§ What you need to do: Go through the listing below. Copy each line that has the string "height".

[Opening Material provided section]

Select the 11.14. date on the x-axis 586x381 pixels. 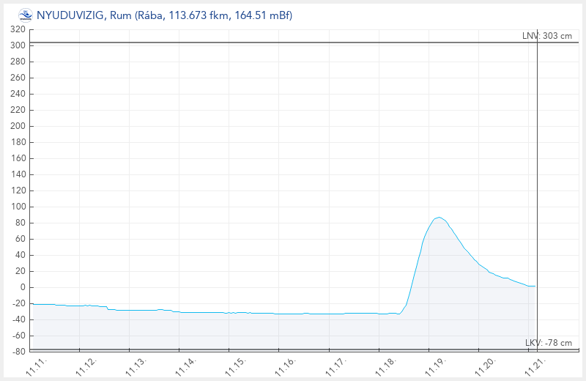[x=185, y=368]
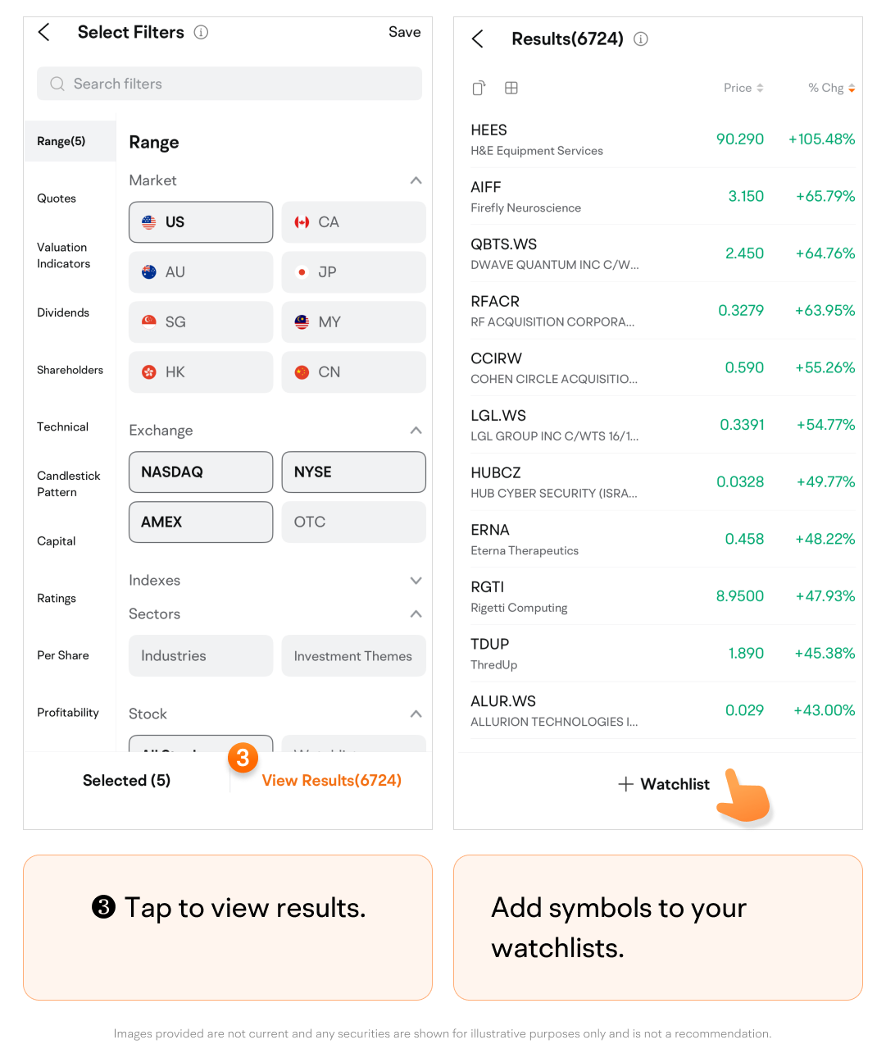886x1058 pixels.
Task: Save the selected filters
Action: (405, 32)
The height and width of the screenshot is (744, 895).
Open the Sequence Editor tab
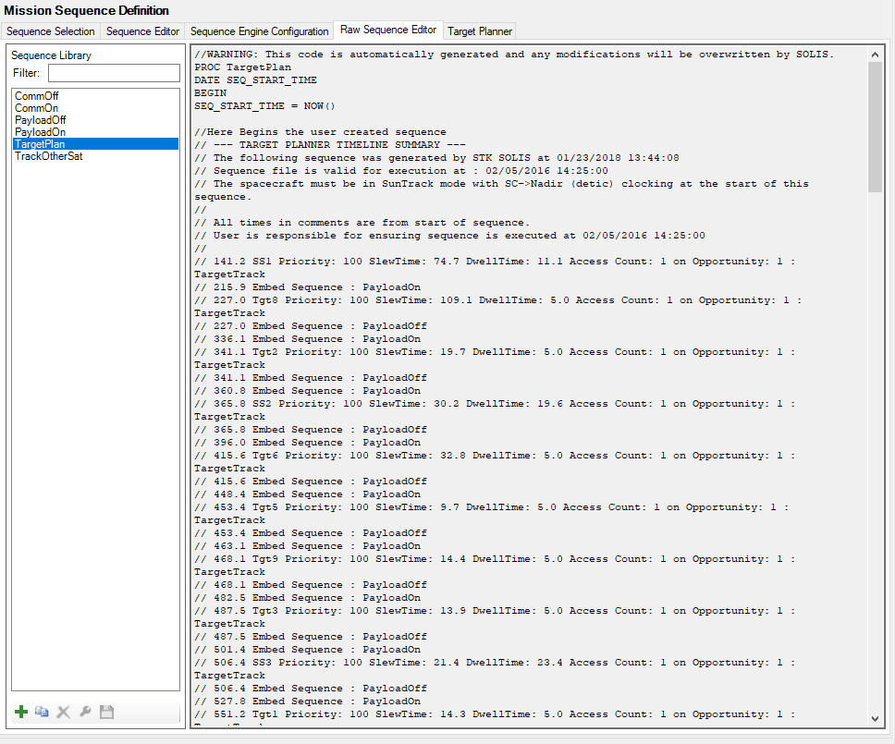point(142,30)
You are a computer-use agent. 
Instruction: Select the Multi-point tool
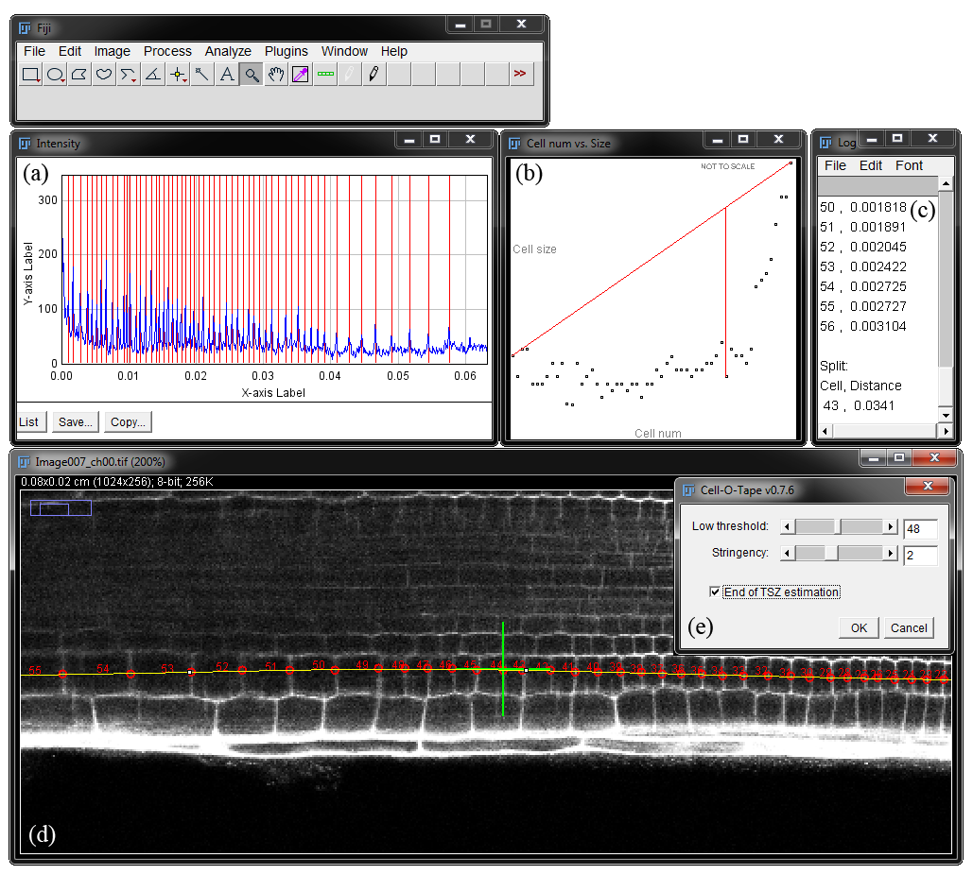point(178,75)
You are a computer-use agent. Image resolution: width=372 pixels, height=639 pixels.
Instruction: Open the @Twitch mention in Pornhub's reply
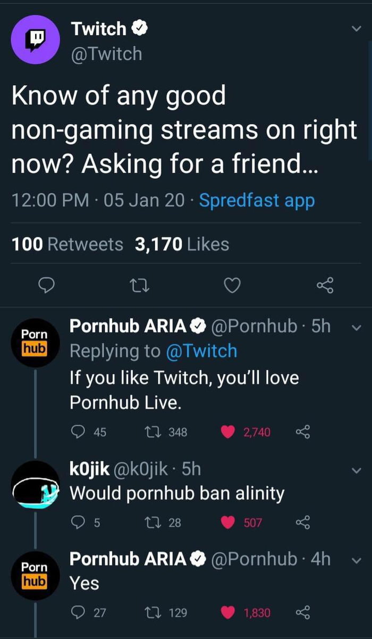203,351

[Closing Material provided section]

§ Exercise output:
The height and width of the screenshot is (744, 895).
You are a computer-use agent. Image resolution: width=372 pixels, height=639 pixels.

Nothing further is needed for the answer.